Suspicion or Acceptance?

Yersterday, Fr. David and I exchanged some responses to the article I linked to on male headship from a recent issue of Touchstone. In my last response, I indicated, though didn't detail, what I thought was the basis for the difference between our two responses. Nonetheless, let me suggest that perhaps the biggest gulf that lies between the two stances is in the relationship between them and the Tradition. These stances can perhaps properly be understood as the approaches of acceptance and suspicion.

Since suspicion is something of a loaded term, let me clarify what I mean. The very essence of Protestantism is to view the Tradition with skepticism. Though certain sociopolitical matters exacerbated the tensions between Rome and the men who would eventually break with Rome, nonetheless, in theological terms, the Reformers objected to the use which the Roman Church made of the Tradition, and increasingly with the Tradition itself. A, to me, legitimate gripe with regard to indulgences, soon led to criticisms of clerical traditions, liturgical traditions, sacramental traditions--all of which built to a suspicion of Tradition itself. Tradition, as the embodiment of the Faith of the Church in specific traditions, could not be taken wholecloth, but had to be sifted and culled for that which was True. Add to that a little Anabaptist fire, a little Restorationist primitivism, and soon Tradition, rather than being something to which Christians are to hold, became a dirty word, an anathema.

Add to this Protestant suspicion the critical sociopolitical projects fueled by Nietzsche, Marx and Freud, and their present incarnations in the various aspects of critical theory, which is the essential core of peace and justice movements, and Tradition is not only an anathema, it's positively evil.

In other words, present day (indeed, modern and postmodern) Protestants come "pre-wired," as it were, to be critical and suspicous of the Tradition of the Church One extreme simply throws out Tradition altogether. (I hardly think Fr. David is anywhere near this camp.) But mostly--and thankfully in increasing numbers it seems--Protestants appreciate significant portions of the Tradition, even if they view Tradition as the kernel which we need to strip of its extraneous chaff.
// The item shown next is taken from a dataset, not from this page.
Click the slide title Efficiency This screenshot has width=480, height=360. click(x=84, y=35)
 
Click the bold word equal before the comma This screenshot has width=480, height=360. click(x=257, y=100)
So when it comes to matters, such as I listed yesterday, of the issues of women's ordination, sexuality, male headship, abortion, the conversations take place on two different levels. The partners in the dialogue are all putting forth their best arguments, and critiquing their opponents, but they talk past one another because the beginning assumptions are completely different. Advocates for women's ordination, for example, begin with presuppositions based on modern concepts of humanity (egalitarian), then proceed backward to interpret the Scripture and Tradition in such a way so as to fit those presuppositions. Opponents of women's ordination begin with presuppositions that reflect a patriarchal concept of humanity (and frankly, despite how this word is understood almost totally perjoratively today, it is the only one that seemed etymologically fitted for this context--and this "patriarchal" view is labelled complemenatrianism), then proceed to handle Tradition and Scripture in line with that thinking. So even though the opposing sides use similar words and argue in similar ways, they're not even playing on the same field.

In other words, what I'm suggesting is that the debate on these matters can't even take place until we answer the question: what's our starting point? The brouhaha over the TNIV translation of the New Testament, over women's ordination, all revolve around this issue. Is the Tradition to be taken whole and lived to the best of our ability. Or is it to be tamed and shaped to fit the way we live?